Exhibit 99.3
CORPORATE GOVERNANCE AND NOMINATING COMMITTEE CHARTER
OF
ATLAS GROWTH ACQUISITION LIMITED
Adopted: [____], 2021
The responsibilities and powers of the Corporate Governance and Nominating Committee (the “Committee”) of the Board of Directors (the “Board”) of Atlas Growth Acquisition Limited (the “Company”), as delegated by the Board, are set forth in this charter (this “Charter”). Whenever the Committee takes action, it shall exercise its independent judgment on an informed basis that the action is in the best interests of the Company and its shareholders.
The Committee is established to help ensure that the Board is properly constituted to meet its fiduciary obligations to shareholders and the Company and that the Company has and follows appropriate corporate governance practices and standards.
The Committee will consist of at least three members of the Board. The members of the Committee shall be appointed by and serve at the discretion of the Board.
Each member shall meet the independence and experience requirements and standards established from time to time to time by the Securities and Exchange Commission (the “SEC”) and any securities exchange on which the Company’s securities are listed or quoted for trading, in each case as amended from time to time.
The Board shall designate one member of the Committee as its chairperson.

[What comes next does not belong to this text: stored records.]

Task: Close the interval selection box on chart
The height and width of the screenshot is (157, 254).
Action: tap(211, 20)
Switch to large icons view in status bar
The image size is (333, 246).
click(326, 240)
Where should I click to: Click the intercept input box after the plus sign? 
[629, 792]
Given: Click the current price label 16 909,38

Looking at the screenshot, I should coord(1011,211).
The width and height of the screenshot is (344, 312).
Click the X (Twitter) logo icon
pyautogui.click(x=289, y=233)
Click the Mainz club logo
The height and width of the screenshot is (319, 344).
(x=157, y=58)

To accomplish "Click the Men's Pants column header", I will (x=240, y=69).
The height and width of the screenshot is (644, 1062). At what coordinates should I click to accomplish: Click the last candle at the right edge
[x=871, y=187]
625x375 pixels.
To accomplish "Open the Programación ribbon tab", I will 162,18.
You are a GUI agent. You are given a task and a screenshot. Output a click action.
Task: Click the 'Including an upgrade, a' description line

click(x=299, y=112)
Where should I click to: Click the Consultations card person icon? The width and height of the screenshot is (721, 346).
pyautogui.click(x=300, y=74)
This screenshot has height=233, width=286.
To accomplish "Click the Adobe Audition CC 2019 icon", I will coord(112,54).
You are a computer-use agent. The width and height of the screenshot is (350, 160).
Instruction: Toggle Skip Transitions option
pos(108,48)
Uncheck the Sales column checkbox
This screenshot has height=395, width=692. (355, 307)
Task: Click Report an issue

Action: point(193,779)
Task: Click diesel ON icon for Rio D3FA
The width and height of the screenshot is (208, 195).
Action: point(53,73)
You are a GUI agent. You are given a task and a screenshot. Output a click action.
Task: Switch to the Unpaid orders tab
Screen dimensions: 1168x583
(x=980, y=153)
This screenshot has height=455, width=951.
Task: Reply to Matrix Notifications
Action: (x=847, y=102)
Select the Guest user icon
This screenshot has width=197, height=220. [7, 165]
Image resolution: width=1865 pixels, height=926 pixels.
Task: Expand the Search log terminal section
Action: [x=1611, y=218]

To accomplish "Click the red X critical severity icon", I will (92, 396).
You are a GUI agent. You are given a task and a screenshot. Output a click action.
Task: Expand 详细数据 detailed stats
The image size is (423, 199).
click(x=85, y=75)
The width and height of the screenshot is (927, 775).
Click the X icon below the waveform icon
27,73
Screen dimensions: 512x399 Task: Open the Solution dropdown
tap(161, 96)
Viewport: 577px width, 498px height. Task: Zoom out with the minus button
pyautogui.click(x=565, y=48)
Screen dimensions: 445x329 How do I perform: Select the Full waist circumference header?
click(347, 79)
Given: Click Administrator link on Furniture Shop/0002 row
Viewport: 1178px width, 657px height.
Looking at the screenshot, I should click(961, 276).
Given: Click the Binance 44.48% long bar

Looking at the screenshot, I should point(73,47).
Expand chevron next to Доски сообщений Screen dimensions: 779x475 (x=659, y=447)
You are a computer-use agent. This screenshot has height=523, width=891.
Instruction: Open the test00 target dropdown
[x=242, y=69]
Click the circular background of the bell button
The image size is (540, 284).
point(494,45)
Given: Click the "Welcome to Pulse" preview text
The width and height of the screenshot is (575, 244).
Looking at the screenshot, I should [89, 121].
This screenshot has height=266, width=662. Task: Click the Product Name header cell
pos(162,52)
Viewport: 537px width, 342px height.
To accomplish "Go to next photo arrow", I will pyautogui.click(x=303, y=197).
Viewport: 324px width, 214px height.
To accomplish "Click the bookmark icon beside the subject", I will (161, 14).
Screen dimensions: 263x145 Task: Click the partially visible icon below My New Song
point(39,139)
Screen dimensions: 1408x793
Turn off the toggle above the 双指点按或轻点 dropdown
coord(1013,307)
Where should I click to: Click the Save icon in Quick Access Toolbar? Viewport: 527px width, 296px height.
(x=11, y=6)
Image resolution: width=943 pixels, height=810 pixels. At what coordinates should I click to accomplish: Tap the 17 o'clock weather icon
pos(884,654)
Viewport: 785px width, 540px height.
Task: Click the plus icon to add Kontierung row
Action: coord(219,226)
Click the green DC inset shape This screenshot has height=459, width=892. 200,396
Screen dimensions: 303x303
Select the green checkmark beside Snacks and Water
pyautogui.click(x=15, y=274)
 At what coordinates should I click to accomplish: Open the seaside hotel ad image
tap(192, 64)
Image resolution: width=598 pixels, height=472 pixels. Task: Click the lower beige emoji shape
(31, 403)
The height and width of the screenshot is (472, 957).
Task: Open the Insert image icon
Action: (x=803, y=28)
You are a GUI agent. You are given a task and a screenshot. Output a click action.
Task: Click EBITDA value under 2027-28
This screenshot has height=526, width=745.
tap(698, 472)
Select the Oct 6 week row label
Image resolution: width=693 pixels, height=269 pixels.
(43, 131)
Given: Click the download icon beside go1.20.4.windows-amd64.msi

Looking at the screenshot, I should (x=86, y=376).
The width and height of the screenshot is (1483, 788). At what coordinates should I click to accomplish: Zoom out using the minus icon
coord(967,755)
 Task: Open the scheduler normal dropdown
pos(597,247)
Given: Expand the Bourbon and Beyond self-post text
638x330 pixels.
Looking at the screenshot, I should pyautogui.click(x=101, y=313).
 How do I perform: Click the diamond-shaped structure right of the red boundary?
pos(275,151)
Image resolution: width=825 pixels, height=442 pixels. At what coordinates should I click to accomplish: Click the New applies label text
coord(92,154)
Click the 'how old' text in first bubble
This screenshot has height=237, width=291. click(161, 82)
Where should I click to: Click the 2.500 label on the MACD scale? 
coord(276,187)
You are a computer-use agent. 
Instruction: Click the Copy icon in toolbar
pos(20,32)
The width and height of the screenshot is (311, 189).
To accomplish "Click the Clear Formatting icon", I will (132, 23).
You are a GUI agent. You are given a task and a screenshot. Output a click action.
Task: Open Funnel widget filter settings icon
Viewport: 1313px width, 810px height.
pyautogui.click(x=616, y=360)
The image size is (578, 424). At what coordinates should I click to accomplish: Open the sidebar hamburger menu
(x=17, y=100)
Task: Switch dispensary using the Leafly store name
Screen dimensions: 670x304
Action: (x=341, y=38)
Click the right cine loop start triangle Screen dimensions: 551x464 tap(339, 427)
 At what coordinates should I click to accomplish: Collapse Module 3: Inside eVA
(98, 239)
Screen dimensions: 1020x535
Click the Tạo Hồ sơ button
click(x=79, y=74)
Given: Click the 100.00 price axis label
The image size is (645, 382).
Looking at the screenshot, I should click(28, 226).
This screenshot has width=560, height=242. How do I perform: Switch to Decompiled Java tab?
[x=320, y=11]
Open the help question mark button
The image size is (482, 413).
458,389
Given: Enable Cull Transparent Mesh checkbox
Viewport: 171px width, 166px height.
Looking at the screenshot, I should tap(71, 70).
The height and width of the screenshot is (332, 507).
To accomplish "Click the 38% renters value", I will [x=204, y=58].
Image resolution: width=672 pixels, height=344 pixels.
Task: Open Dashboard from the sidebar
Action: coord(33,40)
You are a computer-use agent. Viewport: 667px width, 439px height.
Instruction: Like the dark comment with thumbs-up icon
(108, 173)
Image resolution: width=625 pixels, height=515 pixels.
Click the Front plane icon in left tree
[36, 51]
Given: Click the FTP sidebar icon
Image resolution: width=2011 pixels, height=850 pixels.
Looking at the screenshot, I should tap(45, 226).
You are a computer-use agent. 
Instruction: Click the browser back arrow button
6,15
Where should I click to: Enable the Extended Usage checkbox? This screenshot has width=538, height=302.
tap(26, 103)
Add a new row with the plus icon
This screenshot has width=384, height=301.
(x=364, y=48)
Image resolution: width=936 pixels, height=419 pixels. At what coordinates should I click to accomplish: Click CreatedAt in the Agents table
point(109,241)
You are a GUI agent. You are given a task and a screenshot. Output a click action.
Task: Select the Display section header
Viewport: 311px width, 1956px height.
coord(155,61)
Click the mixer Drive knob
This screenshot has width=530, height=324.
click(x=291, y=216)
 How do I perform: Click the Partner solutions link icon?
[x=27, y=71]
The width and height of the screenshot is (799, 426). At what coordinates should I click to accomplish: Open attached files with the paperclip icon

III. | MEETINGS AND PROCEDURES |
The Committee shall meet at such times as it deems necessary to fulfill its responsibilities, but not less frequently than annually. Meetings of the Committee shall be called by a majority of the members of the Committee upon such notice as is provided for in the Company’s charter documents with respect to meetings of the Board. A majority of the Committee members shall constitute a quorum. Actions of the Committee may be taken in person at a meeting or in writing without a meeting. Actions taken at a meeting, to be valid, shall require the approval of a majority of the members of the Committee present and voting. Actions taken in writing, to be valid, shall be signed by all members of the Committee. The Committee will maintain written minutes of its meetings, which minutes will be filed with the minutes of the meetings of the Board.